Debido a lo que había pasado la última vez, Olga estaba muy inquieta antes de que ella saliera, recordándole una y otra vez que llevara su celular consigo en todo momento y lo mantuviera con señal. Al parecer, Olga lo había llamado a él.
—Sí —respondió ella—. Estoy afuera.
Paula Suárez dedujo por su expresión que era Renato Jiménez quien llamaba; un destello fugaz de celos cruzó por sus ojos. Apenas se había sentado y él ya estaba llamando. ¿Acaso Renato no podía estar tranquilo ni un segundo sin ella?
—¿Dónde estás? —La voz del hombre sonaba profunda y agradable al oído.
—Tomando un café con Paula Suárez —respondió con suavidad y calma.
Al escuchar que estaba con Paula, Renato frunció el ceño.
—¿En qué cafetería?
Ella dio unos golpecitos ligeros con las yemas de los dedos en el platillo de la taza.
—En la que está en la esquina de la Plaza de la Era.

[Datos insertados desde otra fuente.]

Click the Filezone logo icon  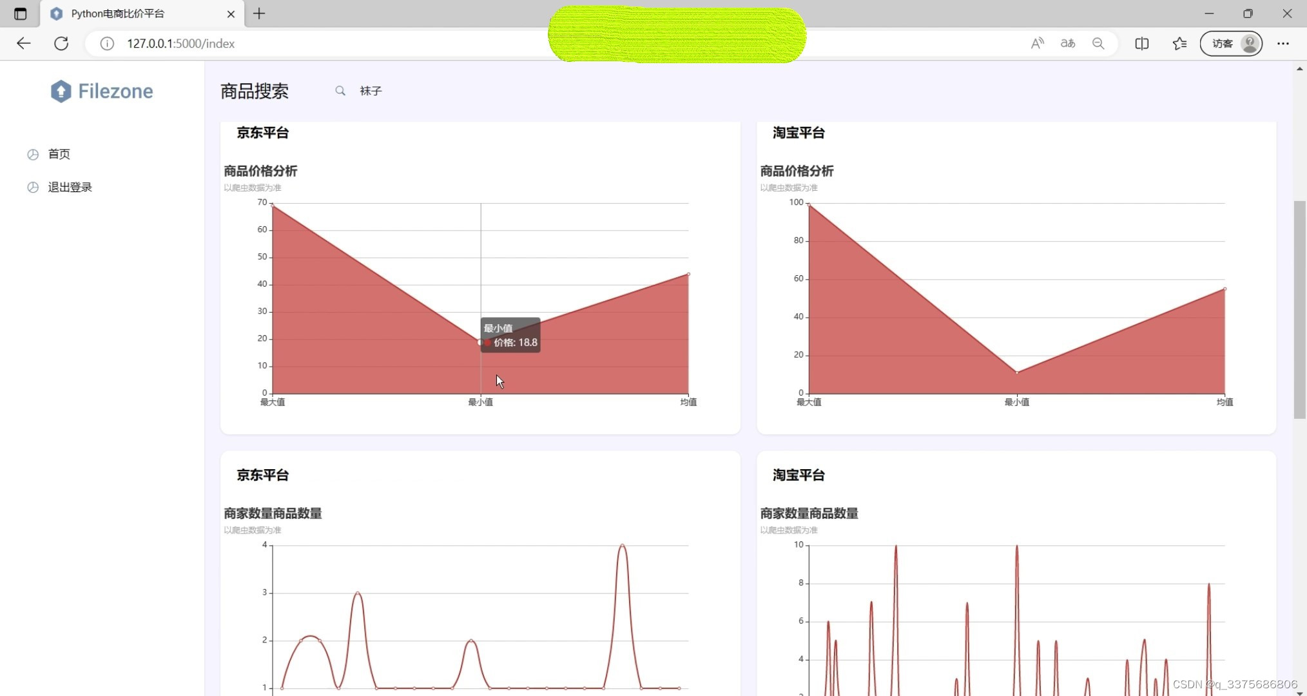pos(61,92)
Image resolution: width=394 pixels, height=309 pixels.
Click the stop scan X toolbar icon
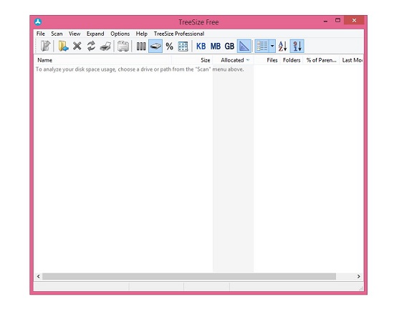click(x=77, y=46)
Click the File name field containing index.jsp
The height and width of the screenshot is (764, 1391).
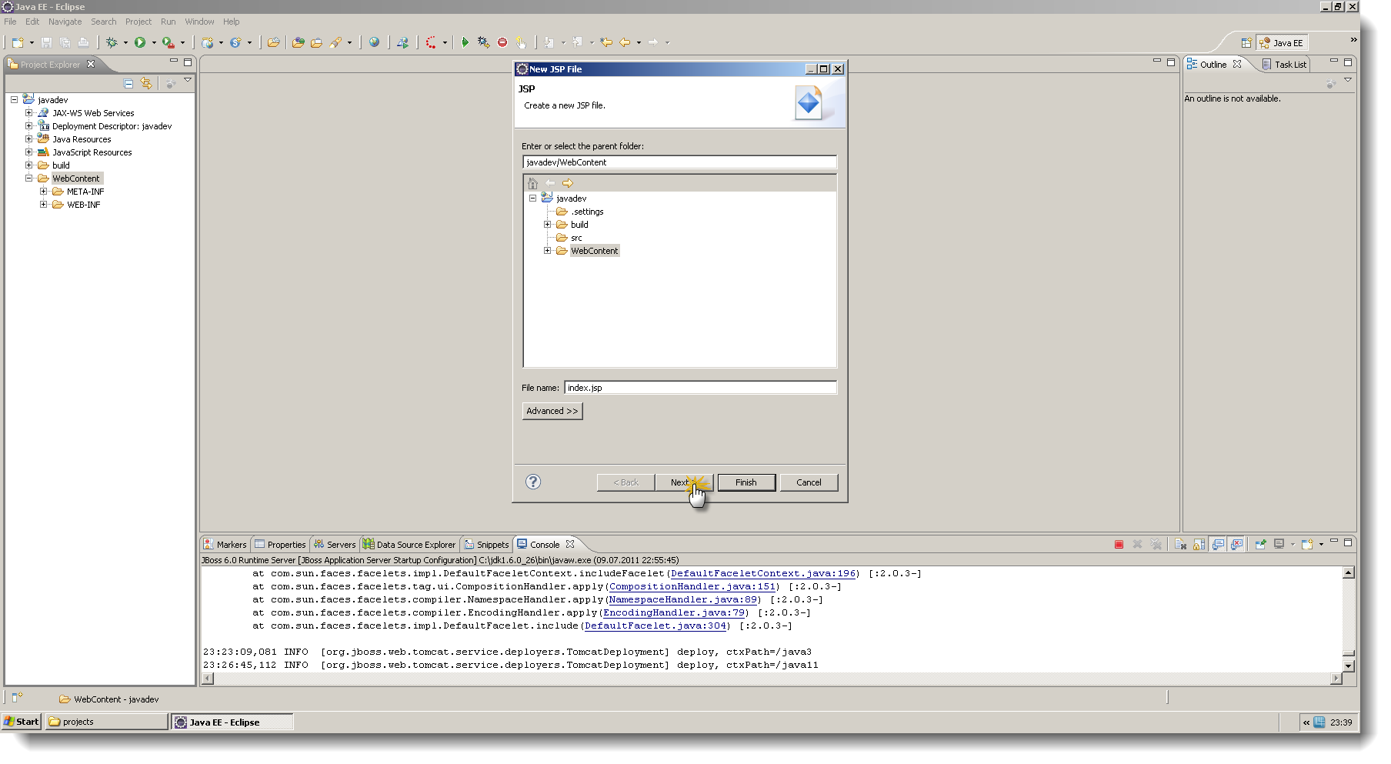pyautogui.click(x=699, y=387)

Renato ubicó mentalmente la dirección.
—De acuerdo, sigan platicando.
Tras terminar la llamada, guardó el celular en su bolso y, al alzar la mirada, se topó con los ojos complejos de Paula. Antes de que pudiera descifrarlos, la mirada de Paula volvió a llenarse de una sonrisa encantadora.
Paula sonrió levemente, con un tono que dejaba entrever cierta envidia.
—¿Era el presidente Jiménez?
Al ver la sonrisa en su rostro, Magdalena Sarmiento dudó si lo que había visto antes fue una ilusión de sus propios ojos, así que asintió con un simple murmullo.
—¿El presidente Jiménez va a venir? —preguntó Paula de nuevo.
Magdalena tomó su taza y dio un sorbo al café.
—No lo creo —pensó que, a esa hora, él debía estar muy ocupado.
Como su relación no era tan cercana, intentaron sacar algún tema de conversación casual, pero una vez agotado, ambas se sumieron en el silencio.